- **Tasks**:
1. According to the text about a child's scoliosis, where are parents referred after first seeking help from their GP?
2. Translate this sentence from the text about a child's scoliosis into Spanish: "Initially, there is often a daunting feeling of guilt and despair."
3. Continue the text about a child's scoliosis from its last sentence.

- **Document excerpt**:
Help - my child has scoliosis

Having a child/teenager diagnosed with Idiopathic Scoliosis, is a traumatic experience for most parents. Initially, there is often a daunting feeling of guilt and despair. 

Parents initially seek help from their GP and are then referred to a public hospital - they then face the prospect of having to wait months for an appointment, during which time idiopathic scoliosis can quickly to progress.

For some parents though, the prospect of their child/teenager having to wait months for an appointment, after initial x-rays show there is a need for treatment sooner than later, is a major traumatic concern.

If they have not already searched for a Facebook scoliosis support chat group, they then do so, and then finally they search for alternative treatment options.

(Dataset entries)
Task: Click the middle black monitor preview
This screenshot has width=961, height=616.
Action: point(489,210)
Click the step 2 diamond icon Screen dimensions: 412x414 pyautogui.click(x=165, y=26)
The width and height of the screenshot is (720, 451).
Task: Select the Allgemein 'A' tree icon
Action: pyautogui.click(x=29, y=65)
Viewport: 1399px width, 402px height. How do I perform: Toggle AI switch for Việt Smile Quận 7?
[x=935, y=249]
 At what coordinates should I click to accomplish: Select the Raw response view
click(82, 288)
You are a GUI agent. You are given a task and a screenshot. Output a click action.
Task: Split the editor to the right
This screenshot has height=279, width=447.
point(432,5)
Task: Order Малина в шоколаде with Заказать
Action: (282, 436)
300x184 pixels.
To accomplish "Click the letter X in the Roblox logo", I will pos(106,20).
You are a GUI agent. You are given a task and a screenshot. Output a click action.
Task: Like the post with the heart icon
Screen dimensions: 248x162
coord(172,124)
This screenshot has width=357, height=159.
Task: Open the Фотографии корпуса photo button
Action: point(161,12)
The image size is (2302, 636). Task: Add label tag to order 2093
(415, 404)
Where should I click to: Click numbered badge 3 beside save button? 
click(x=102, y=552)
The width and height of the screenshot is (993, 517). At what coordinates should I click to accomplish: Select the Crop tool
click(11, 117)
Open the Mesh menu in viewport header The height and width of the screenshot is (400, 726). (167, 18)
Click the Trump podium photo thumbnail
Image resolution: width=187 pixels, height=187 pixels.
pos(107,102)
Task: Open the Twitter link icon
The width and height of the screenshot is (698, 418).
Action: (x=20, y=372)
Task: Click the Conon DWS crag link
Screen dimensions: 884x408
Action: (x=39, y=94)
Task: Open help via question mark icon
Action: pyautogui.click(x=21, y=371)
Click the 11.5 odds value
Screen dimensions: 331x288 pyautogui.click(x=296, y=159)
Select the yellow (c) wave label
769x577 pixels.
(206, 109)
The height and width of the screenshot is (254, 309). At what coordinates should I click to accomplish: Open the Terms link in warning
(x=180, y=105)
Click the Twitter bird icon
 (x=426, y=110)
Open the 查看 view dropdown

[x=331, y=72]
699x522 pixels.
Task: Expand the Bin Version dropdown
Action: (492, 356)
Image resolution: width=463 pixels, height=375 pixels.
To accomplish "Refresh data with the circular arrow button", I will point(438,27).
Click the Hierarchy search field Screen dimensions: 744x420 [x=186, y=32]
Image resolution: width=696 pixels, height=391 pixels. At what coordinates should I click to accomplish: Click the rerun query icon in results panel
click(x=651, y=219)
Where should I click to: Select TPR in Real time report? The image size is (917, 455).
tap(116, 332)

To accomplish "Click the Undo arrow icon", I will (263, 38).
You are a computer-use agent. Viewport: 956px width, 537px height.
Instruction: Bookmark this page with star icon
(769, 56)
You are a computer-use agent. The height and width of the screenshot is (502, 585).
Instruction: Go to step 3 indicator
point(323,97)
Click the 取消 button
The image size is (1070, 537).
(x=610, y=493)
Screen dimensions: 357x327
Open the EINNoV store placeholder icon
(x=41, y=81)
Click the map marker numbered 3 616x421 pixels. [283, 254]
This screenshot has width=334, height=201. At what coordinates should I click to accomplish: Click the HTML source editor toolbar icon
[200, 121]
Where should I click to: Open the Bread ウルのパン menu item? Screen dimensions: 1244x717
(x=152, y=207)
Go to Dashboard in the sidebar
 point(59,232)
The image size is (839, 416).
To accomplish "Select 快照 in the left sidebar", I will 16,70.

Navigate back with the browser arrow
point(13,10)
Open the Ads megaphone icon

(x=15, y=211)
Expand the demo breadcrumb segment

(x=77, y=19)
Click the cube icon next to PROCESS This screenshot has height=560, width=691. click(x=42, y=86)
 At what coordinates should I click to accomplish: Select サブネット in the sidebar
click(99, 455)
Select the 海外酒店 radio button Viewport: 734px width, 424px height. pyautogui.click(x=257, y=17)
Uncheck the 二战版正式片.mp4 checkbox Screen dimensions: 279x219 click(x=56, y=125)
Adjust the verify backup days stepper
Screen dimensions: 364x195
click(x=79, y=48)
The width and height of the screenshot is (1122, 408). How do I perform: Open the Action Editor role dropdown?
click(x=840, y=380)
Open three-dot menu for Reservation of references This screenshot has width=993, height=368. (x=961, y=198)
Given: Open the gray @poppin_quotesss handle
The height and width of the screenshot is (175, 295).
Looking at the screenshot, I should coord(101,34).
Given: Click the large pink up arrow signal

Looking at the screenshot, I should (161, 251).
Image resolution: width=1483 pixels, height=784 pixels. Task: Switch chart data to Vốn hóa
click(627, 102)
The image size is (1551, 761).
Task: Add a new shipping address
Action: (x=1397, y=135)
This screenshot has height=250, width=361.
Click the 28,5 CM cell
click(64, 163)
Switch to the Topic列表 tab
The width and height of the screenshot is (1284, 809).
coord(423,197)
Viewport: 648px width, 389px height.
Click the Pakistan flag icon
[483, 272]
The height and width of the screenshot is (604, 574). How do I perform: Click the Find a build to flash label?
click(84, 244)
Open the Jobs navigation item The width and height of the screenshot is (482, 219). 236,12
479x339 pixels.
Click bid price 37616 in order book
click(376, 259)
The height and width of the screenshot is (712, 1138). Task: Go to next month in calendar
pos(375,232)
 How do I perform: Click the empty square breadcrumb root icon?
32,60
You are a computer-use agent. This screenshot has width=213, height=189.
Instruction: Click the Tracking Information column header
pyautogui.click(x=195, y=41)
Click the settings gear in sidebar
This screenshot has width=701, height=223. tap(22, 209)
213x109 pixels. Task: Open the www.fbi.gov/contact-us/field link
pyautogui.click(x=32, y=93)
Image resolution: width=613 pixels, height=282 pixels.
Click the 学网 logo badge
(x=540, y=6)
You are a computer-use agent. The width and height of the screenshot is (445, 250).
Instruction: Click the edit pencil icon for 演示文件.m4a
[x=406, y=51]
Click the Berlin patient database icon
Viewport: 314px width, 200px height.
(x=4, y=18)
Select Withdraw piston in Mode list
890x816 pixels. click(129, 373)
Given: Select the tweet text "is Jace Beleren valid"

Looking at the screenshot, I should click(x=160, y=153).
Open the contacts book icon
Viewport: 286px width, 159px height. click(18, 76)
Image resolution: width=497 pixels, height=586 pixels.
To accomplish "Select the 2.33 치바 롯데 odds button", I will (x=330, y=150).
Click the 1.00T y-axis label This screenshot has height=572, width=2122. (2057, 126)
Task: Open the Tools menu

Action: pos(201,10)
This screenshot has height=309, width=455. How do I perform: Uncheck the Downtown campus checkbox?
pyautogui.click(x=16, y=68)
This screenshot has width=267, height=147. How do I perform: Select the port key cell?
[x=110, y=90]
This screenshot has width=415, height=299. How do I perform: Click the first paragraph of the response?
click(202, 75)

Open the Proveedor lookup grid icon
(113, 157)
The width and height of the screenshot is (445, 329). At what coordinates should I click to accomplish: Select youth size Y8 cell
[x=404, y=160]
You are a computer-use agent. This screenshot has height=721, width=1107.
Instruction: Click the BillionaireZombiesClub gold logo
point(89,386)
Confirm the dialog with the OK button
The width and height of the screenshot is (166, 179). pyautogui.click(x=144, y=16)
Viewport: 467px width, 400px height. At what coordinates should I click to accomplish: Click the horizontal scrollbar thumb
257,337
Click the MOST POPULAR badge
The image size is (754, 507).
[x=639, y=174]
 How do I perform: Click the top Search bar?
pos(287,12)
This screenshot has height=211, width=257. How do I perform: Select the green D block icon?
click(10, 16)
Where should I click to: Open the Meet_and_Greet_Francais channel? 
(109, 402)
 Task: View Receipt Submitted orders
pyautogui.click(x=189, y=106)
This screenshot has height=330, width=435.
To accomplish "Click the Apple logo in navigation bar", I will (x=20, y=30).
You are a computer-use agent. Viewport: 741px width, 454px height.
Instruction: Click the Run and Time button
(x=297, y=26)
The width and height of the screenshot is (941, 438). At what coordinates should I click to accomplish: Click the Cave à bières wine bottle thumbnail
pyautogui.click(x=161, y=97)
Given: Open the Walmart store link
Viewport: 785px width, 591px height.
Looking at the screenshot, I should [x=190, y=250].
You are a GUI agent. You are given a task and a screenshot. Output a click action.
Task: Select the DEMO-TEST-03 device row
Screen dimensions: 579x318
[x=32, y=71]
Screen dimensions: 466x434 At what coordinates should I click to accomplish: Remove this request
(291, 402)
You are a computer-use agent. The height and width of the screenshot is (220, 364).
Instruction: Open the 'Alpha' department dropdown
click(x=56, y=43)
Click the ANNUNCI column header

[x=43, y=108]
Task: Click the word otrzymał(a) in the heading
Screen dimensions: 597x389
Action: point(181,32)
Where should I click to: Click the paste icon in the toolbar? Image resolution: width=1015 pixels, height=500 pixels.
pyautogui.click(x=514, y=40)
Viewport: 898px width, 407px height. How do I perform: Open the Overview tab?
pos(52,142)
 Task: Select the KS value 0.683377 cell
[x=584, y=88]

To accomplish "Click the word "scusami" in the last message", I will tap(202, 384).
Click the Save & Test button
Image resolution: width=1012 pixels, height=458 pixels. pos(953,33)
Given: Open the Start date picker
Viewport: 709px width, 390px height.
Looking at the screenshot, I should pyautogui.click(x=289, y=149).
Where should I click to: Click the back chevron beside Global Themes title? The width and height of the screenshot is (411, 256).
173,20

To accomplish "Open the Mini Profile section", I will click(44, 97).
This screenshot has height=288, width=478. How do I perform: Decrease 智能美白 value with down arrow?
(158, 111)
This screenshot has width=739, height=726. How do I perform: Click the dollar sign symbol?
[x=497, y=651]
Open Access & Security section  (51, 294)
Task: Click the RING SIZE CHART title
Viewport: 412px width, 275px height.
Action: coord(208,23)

- **Task-by-task results**:
1. To a public hospital.

2. Al principio, suele haber un abrumador sentimiento de culpa y desesperación.

3.
Treatment for adolescent idiopathic scoliosis

If their child/teenager’s curvature is less than 25º, a public hospital will simply observe their scoliosis at 4 to 6 month intervals. Should their curvature then progress to 25º or more, bracing is prescribed, and if bracing is not successful, and their child’/teenager's curvature(s) continue to progress to greater than 40º, spinal fusion surgery is recommended.

But, is spinal fusion surgery the only treatment option for AIS curvatures that have progressed to 40º or above?

Critical questions for parents

Critical questions for parents to then ask, is at what stage should bracing treatment be prescribed, rather than just continuing to observe their child/teenager’s scoliosis, over an extended period of time? Should bracing be prescribed earlier in the treatment cycle? And, when bracing is offered, is there a choice of appropriate and effective bracing options, or is only one bracing option prescribed, and if so, how effective is it? And, is there any other alternative treatment option that could help.

three dimensional (3D) disorder

Adolescent Idiopathic Scoliosis is a three dimensional (3D) disorder/disease and therefore requires 3D treatment. There are alternative non-invasive conservative treatment options available today, 3D scoliosis exercise therapy and 3D bracing, such as the  asymmetrical Chêneau style braces.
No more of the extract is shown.